TASK SET:
1. List every kind of shortage that the article below on the start of classes in Baguio says schools faced.
2. According to the article below on the start of classes in Baguio, how many students did a teacher say had to fit into one classroom?

═════ SOURCE

Lack of classrooms, teachers mar start of classes; gov’t hit

>> Friday, June 16, 2017

DPWH hit for ‘certifying’ unfinished school building ‘100 percent complete’ 

BAGUIO CITY – Several groups here led by students and teachers assailed  government education policies in a rally here along Session Road with start of classes last week marred by lack of classrooms and teachers.
The groups decried Monday government’s “abandonment” of public education, saying no significant improvement in school facilities and services was done by the Dept. of Education this school year.
This, as many parents complained they were not able to enroll their children in public schools in Baguio since school authorities told them they lacked classrooms and buildings.
A teacher said they had to accommodate 70 students in one classroom due to lack of classrooms.

══════════
═════ EXTRACTED RECORDS

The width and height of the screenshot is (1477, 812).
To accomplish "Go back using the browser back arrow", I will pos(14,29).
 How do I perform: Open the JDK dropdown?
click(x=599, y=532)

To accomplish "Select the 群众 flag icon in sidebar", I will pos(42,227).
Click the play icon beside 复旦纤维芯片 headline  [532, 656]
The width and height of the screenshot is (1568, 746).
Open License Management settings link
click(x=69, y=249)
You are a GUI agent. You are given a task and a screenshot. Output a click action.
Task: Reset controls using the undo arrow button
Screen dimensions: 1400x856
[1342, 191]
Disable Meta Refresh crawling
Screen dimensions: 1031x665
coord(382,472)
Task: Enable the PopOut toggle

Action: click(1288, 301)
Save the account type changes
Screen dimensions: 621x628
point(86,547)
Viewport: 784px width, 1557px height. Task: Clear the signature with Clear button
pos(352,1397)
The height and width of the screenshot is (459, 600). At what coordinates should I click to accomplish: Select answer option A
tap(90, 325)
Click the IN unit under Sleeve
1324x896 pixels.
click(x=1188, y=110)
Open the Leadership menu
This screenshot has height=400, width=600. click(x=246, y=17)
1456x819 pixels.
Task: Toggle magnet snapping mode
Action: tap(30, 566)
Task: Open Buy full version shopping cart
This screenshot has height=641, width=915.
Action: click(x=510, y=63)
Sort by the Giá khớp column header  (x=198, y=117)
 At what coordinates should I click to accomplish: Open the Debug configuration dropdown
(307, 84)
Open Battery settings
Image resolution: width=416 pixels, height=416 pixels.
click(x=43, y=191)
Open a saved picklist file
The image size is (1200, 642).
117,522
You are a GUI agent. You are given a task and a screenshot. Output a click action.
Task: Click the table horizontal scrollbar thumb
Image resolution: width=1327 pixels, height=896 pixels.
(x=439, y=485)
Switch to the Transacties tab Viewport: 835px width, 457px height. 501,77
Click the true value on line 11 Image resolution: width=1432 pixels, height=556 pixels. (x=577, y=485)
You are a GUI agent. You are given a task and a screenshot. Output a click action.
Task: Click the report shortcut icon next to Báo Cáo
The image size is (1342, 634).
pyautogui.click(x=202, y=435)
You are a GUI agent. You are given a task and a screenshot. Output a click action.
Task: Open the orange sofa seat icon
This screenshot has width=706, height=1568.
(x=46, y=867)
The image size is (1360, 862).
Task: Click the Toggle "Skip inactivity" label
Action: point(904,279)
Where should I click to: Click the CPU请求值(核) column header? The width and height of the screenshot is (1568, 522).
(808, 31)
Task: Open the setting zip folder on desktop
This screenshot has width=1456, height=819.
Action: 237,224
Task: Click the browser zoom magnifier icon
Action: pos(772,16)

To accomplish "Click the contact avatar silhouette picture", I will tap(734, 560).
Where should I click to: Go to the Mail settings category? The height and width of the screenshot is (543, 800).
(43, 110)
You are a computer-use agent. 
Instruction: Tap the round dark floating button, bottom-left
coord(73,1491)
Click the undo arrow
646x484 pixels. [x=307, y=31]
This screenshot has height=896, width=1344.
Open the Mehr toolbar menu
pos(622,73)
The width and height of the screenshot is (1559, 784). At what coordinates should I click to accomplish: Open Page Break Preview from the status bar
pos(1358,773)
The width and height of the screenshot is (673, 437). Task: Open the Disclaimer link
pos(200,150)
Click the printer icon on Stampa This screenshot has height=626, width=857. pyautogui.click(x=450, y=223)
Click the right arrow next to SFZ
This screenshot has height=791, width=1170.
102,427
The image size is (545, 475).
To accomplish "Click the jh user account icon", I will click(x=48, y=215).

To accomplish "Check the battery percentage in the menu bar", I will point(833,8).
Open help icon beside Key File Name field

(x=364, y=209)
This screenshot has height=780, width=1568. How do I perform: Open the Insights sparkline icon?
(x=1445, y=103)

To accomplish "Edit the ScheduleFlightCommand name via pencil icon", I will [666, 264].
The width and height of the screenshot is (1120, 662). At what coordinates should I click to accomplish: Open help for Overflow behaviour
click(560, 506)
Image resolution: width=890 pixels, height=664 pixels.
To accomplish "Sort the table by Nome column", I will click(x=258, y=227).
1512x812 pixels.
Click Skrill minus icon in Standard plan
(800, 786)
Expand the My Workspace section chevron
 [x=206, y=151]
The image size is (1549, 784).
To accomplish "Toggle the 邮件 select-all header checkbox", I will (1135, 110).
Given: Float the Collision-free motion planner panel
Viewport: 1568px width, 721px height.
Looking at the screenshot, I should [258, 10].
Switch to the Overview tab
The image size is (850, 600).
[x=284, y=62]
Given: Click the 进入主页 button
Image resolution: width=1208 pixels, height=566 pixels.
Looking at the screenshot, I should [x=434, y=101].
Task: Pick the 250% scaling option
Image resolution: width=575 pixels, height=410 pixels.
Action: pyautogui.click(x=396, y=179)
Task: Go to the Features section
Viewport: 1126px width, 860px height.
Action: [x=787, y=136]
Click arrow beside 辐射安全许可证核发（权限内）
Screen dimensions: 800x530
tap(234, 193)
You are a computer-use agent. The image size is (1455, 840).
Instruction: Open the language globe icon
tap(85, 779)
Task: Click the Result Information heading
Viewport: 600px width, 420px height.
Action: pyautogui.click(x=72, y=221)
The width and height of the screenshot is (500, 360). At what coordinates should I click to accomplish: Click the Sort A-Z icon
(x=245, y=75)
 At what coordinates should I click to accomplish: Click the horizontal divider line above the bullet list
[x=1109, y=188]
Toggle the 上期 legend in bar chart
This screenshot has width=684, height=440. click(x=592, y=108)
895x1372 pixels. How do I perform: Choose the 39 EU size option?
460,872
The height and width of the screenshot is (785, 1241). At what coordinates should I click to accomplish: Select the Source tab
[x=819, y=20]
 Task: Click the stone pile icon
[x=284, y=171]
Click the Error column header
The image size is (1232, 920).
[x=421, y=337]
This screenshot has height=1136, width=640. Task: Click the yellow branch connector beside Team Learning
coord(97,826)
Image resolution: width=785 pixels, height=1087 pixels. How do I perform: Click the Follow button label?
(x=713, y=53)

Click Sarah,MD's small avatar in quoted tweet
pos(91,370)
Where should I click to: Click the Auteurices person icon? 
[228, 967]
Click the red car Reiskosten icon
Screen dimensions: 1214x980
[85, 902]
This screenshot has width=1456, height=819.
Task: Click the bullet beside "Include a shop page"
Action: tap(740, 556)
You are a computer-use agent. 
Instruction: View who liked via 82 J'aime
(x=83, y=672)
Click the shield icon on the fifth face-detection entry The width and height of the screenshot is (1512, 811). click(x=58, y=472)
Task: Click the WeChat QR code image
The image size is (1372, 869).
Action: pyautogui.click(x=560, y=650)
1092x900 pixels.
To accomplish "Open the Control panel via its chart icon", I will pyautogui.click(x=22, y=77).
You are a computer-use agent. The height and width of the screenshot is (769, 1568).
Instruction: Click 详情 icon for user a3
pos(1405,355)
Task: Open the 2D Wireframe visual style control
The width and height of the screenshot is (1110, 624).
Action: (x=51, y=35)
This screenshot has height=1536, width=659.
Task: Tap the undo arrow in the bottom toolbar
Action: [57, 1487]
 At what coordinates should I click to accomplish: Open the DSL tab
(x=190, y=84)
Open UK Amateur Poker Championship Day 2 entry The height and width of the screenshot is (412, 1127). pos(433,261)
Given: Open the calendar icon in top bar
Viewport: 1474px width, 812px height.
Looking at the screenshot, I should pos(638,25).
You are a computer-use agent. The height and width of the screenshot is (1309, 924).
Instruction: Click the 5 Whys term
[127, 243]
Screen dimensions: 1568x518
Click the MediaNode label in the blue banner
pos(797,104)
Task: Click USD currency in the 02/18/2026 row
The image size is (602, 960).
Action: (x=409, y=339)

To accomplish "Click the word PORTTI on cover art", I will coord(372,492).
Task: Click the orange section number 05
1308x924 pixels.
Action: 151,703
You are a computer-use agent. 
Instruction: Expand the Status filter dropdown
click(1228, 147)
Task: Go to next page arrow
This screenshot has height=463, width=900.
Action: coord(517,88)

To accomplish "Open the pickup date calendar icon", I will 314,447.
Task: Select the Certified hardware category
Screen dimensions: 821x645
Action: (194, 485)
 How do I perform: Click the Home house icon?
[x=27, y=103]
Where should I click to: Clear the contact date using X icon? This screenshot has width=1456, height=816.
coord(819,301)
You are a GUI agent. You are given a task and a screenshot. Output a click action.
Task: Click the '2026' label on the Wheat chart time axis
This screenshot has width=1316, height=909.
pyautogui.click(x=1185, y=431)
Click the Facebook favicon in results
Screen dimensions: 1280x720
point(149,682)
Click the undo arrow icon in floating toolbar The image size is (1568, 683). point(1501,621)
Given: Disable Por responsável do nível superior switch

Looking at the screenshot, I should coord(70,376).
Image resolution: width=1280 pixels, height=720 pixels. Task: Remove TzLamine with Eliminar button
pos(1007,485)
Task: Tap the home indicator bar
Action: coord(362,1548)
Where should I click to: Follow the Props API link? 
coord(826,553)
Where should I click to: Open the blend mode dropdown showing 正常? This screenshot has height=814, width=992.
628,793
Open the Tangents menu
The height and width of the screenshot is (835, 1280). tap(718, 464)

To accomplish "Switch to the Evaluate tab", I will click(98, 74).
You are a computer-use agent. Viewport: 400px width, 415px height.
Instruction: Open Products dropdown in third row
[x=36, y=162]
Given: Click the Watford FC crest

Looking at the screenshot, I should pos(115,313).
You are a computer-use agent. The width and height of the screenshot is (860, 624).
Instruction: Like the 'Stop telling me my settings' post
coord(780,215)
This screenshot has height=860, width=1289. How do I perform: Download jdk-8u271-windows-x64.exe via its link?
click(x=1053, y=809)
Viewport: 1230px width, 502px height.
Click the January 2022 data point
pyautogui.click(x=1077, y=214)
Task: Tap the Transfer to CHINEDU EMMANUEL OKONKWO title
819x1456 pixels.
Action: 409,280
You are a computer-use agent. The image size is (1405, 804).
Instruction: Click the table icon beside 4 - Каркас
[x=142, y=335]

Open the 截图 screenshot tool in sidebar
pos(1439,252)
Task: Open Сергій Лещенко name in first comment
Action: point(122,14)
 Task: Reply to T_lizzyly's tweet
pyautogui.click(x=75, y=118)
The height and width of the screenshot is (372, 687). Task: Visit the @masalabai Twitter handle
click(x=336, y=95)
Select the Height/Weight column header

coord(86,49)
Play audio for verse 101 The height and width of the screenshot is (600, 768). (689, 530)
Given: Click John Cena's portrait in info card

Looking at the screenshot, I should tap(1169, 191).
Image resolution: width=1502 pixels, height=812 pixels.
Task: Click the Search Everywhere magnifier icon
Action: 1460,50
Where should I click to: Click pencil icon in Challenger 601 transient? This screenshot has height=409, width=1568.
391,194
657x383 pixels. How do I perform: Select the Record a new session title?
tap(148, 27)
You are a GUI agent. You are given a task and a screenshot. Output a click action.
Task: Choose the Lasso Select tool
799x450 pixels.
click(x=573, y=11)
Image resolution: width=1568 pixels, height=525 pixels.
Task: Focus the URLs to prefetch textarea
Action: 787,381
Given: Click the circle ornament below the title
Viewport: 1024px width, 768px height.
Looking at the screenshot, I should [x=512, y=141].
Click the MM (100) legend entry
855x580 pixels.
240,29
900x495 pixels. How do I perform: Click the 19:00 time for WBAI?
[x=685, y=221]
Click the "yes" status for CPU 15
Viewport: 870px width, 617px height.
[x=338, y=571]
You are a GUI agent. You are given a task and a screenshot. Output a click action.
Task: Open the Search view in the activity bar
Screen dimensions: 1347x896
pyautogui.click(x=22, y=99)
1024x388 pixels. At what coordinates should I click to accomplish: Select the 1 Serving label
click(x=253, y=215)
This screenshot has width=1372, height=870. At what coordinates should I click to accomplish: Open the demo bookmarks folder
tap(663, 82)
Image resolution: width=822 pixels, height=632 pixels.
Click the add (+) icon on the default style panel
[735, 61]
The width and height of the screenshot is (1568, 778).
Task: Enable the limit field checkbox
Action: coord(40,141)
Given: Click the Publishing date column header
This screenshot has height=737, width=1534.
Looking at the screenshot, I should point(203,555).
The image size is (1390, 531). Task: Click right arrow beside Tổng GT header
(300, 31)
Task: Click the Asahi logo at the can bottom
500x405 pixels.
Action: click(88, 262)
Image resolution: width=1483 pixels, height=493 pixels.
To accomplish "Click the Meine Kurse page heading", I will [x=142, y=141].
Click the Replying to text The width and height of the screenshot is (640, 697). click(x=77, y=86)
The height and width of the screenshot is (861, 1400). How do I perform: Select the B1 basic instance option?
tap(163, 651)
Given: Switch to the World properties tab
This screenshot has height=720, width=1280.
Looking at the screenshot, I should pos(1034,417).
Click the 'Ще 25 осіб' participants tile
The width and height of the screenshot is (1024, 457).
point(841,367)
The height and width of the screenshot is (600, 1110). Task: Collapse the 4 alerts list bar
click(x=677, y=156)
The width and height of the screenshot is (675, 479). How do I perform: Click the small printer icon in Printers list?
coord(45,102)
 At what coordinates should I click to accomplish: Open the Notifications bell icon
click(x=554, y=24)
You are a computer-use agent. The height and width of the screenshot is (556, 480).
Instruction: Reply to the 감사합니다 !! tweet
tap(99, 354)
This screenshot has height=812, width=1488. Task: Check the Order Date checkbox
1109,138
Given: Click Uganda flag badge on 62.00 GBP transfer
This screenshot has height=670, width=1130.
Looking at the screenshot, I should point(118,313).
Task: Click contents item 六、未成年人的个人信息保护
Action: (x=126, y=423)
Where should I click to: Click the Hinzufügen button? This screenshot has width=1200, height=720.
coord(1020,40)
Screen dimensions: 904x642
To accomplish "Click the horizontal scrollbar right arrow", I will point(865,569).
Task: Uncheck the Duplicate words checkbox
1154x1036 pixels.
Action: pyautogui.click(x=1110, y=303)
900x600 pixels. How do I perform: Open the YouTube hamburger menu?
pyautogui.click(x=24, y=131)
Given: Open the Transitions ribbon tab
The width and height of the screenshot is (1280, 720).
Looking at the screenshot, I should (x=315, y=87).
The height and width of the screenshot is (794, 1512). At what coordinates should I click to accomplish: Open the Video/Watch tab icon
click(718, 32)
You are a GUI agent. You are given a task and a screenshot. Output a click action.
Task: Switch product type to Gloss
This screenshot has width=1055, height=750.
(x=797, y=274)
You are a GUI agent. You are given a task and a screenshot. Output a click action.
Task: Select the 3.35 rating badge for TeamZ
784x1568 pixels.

══════════

SET OF ANSWERS:
1. Classrooms, teachers, buildings

2. 70 students